## Brief
Reproduce all of the data below without alteration; exclude every picture.

---- Listed entries

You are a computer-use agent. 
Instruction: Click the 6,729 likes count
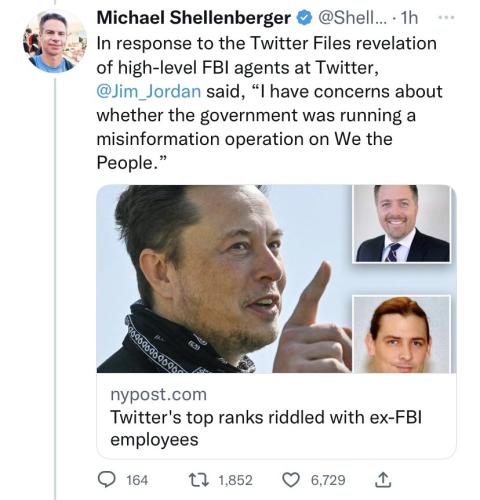pyautogui.click(x=328, y=480)
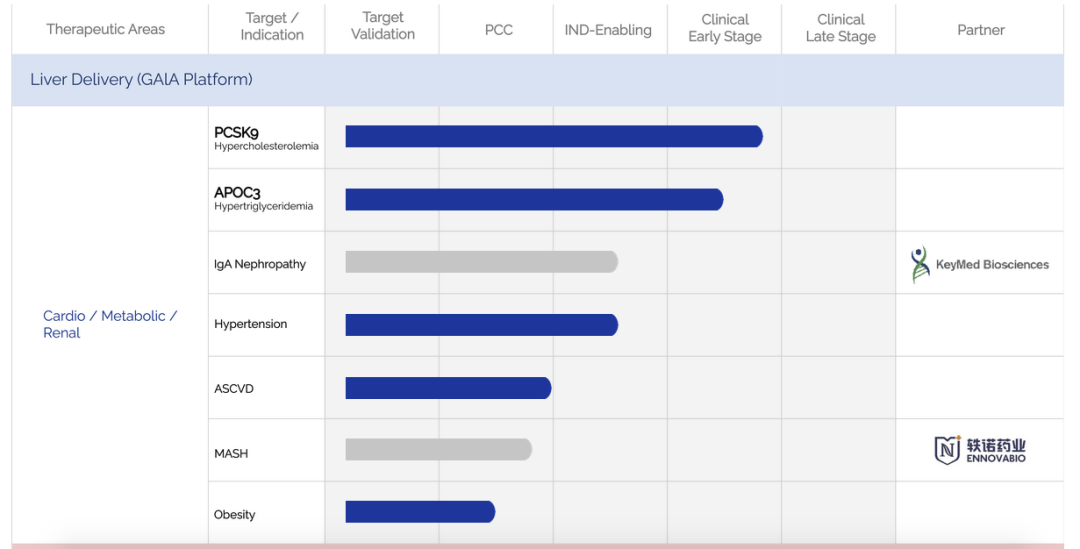Click the Liver Delivery (GAlA Platform) section banner
The width and height of the screenshot is (1080, 549).
tap(141, 79)
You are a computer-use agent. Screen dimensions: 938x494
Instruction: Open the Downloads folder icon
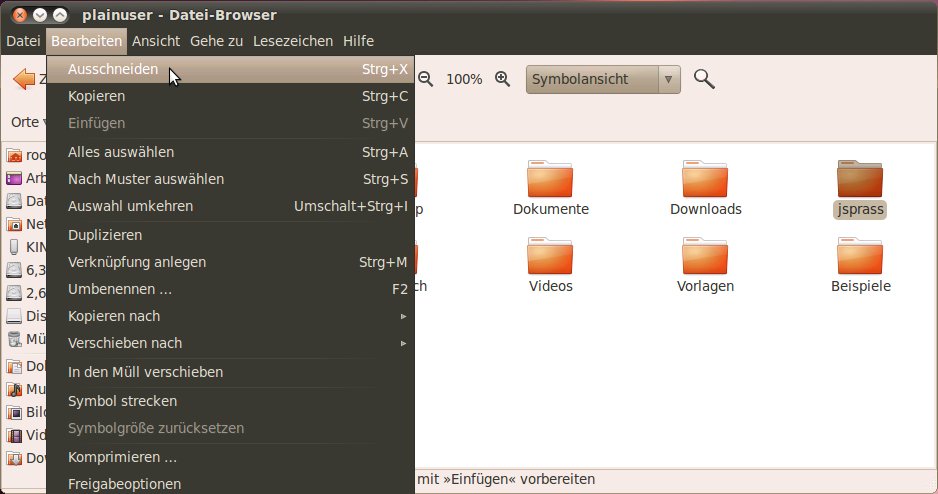pos(705,179)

--------

## Expected output
You are a computer-use agent. 
Instruction: Click the 6,729 likes count
pyautogui.click(x=328, y=480)
Click the Liver Delivery (GAlA Platform) section banner
The width and height of the screenshot is (1080, 549).
tap(141, 79)
You are a computer-use agent. Screen dimensions: 938x494
Instruction: Open the Downloads folder icon
pos(705,179)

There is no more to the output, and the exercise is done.